**Description of the task**
Everything from the opening line of the records below through the line with "The image size is (1063, 570)." must be duplicated exactly, pictures left out.

━━━━━ Data for this exercise

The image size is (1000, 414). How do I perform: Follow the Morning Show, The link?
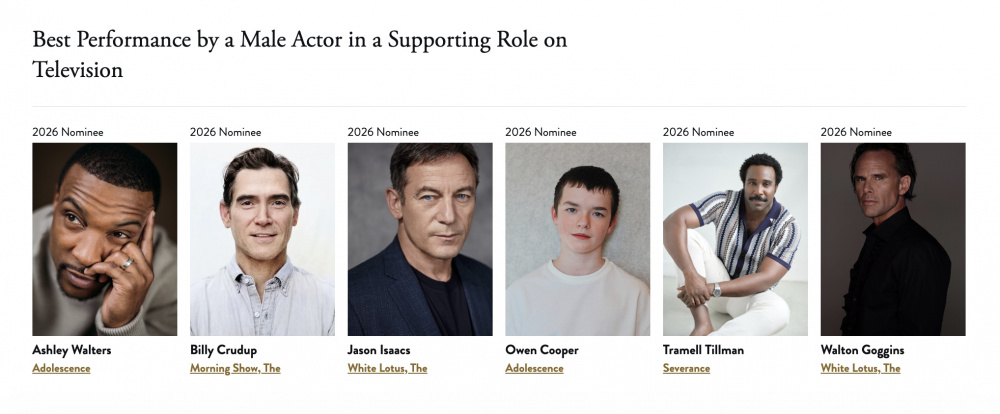pos(235,368)
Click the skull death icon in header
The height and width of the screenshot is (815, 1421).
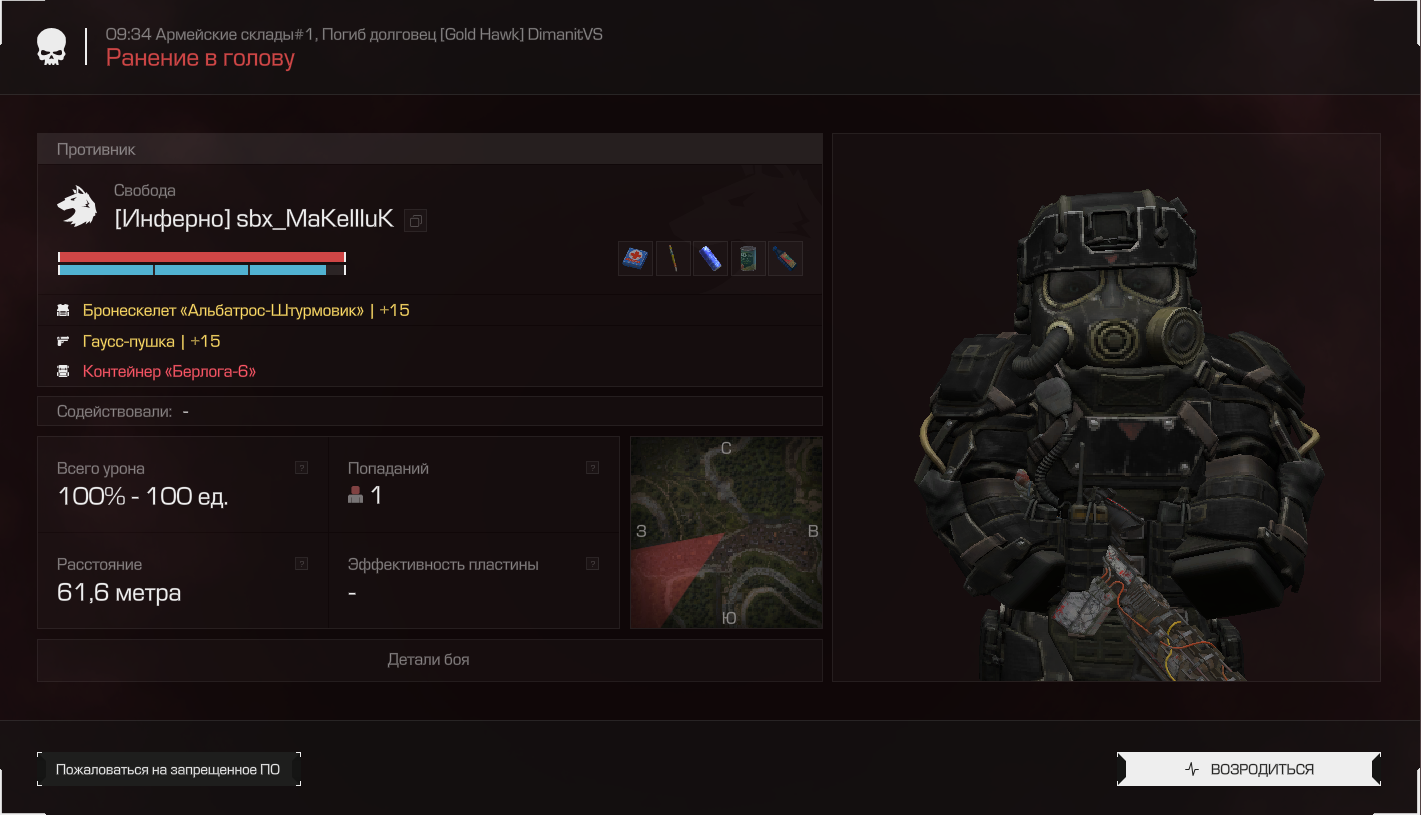pyautogui.click(x=52, y=47)
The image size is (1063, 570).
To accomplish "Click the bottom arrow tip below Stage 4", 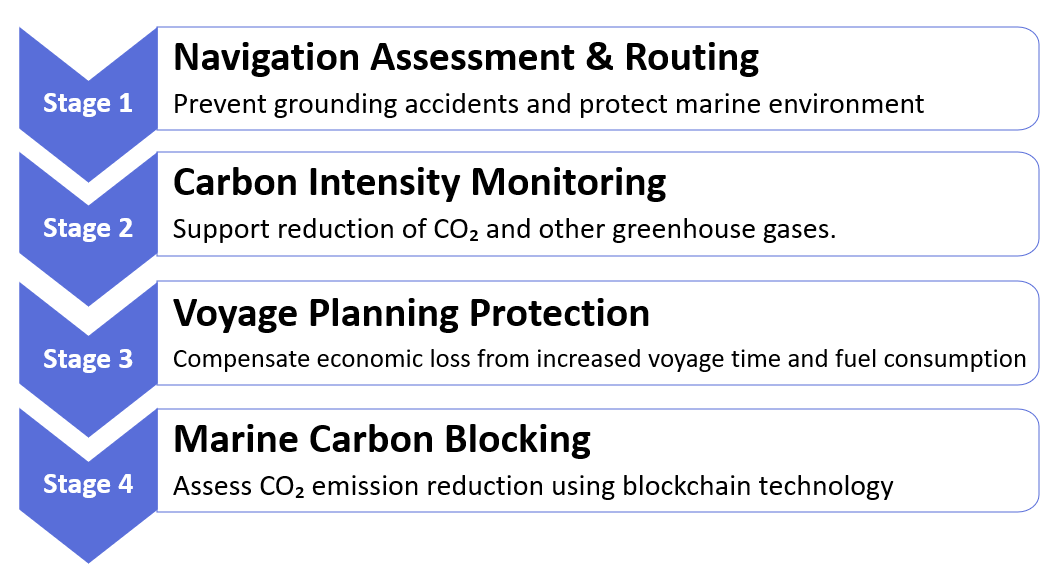I will pyautogui.click(x=88, y=542).
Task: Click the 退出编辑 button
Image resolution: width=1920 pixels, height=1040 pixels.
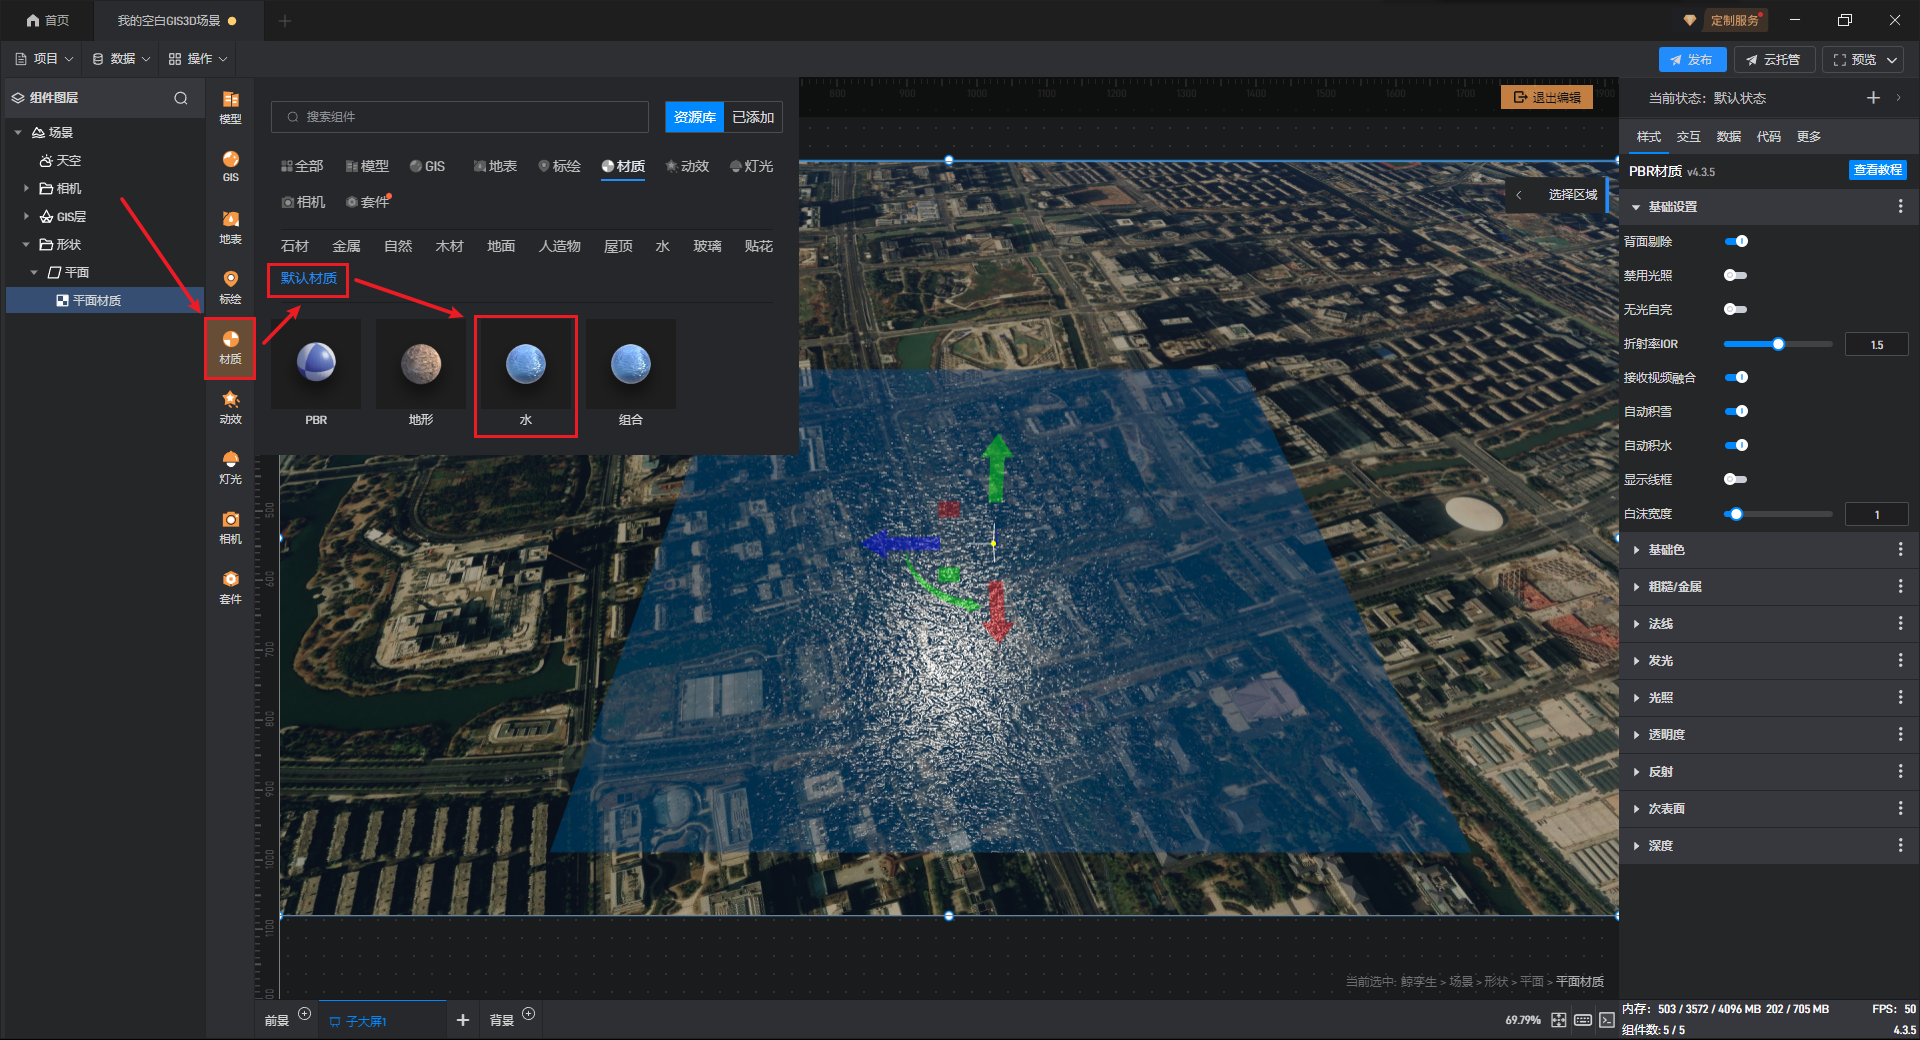Action: click(1547, 97)
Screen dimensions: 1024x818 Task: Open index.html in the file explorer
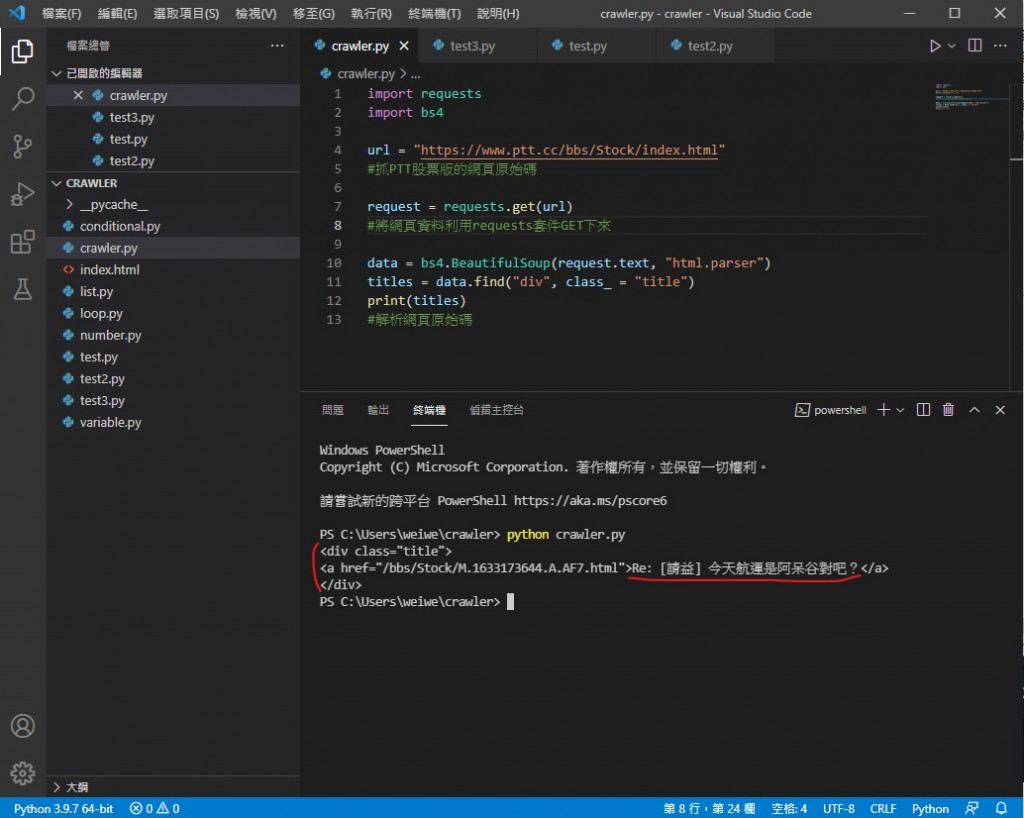coord(109,270)
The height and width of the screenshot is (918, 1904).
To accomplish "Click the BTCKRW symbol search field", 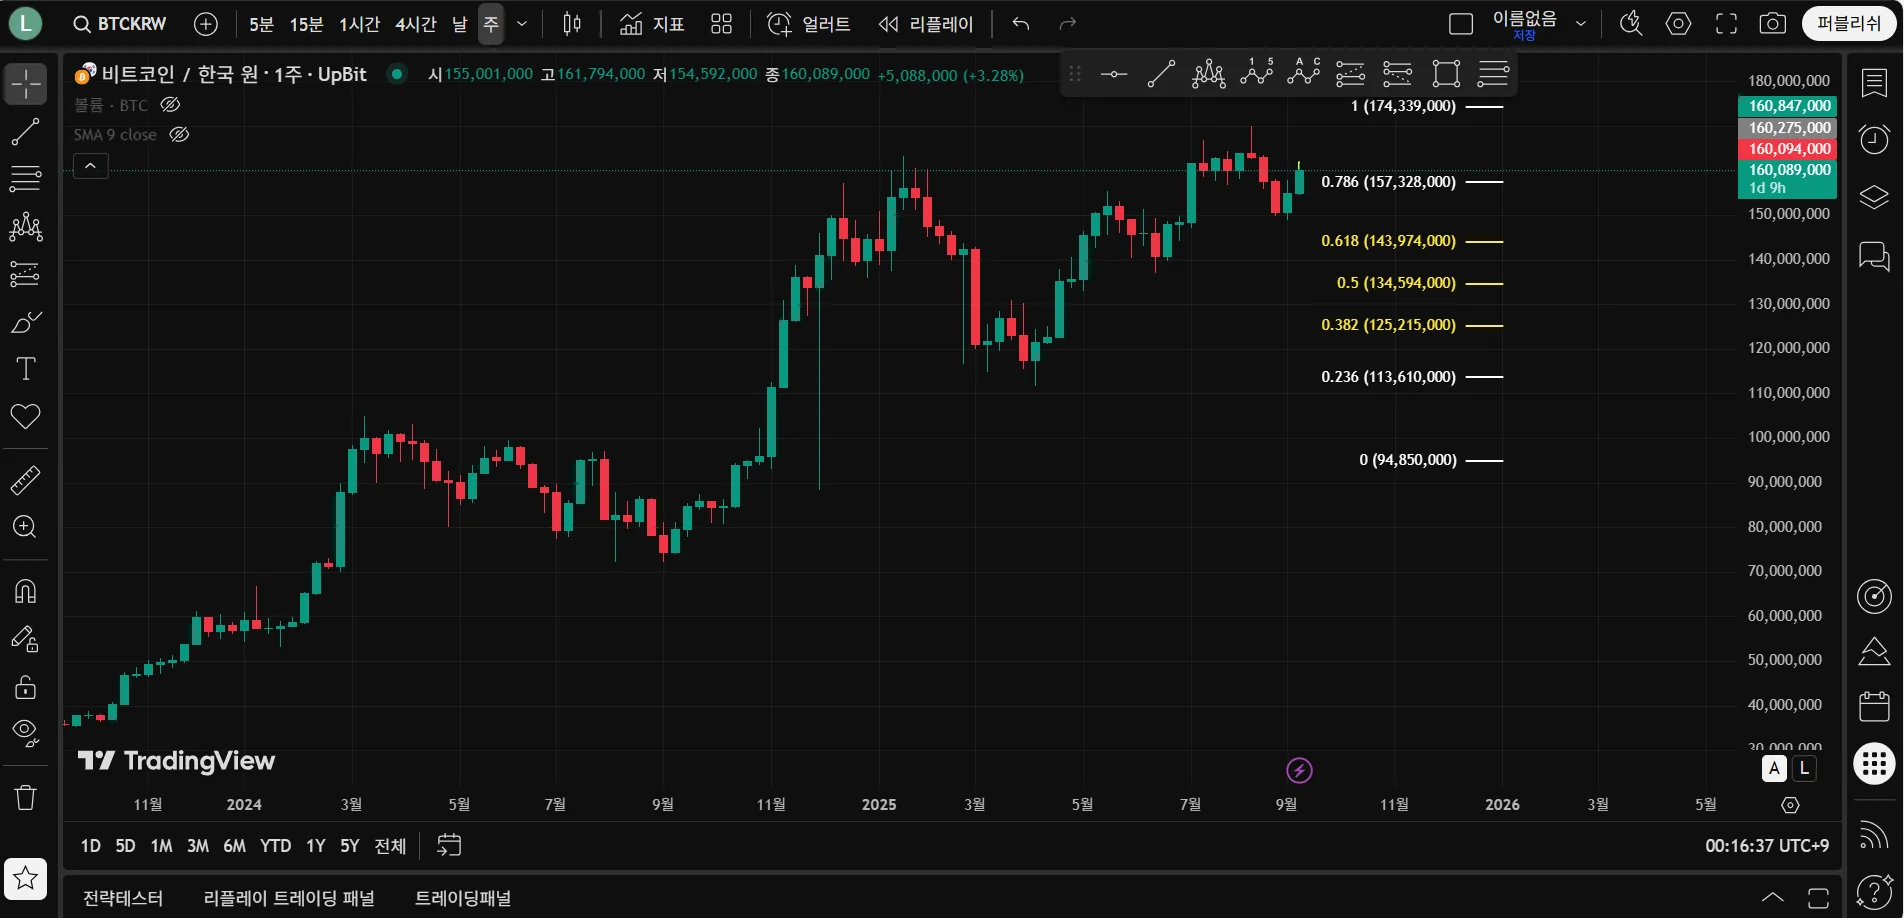I will tap(120, 24).
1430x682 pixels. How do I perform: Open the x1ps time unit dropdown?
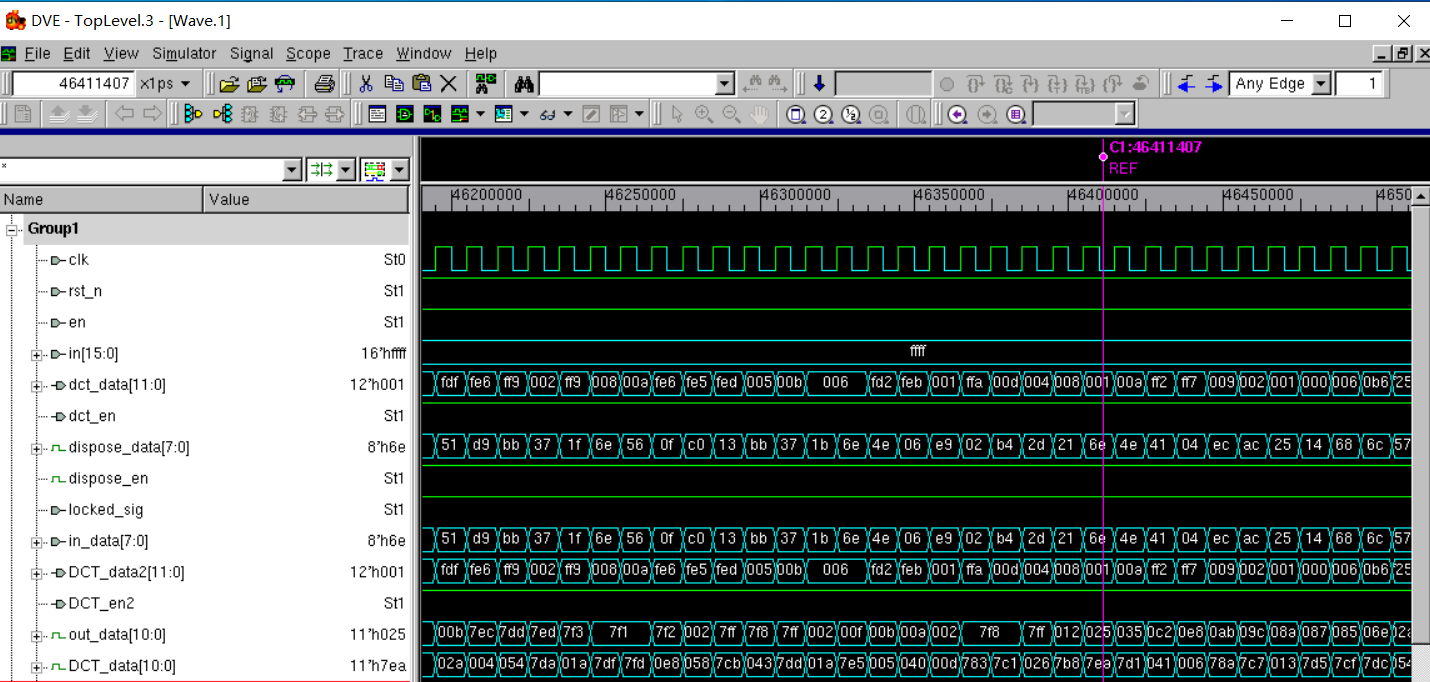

━━━━━━━━━━

**Result of this task**
The image size is (1000, 414). How do I perform: Follow the Morning Show, The link?
pos(235,368)
Click the skull death icon in header
The height and width of the screenshot is (815, 1421).
pyautogui.click(x=52, y=47)
The image size is (1063, 570).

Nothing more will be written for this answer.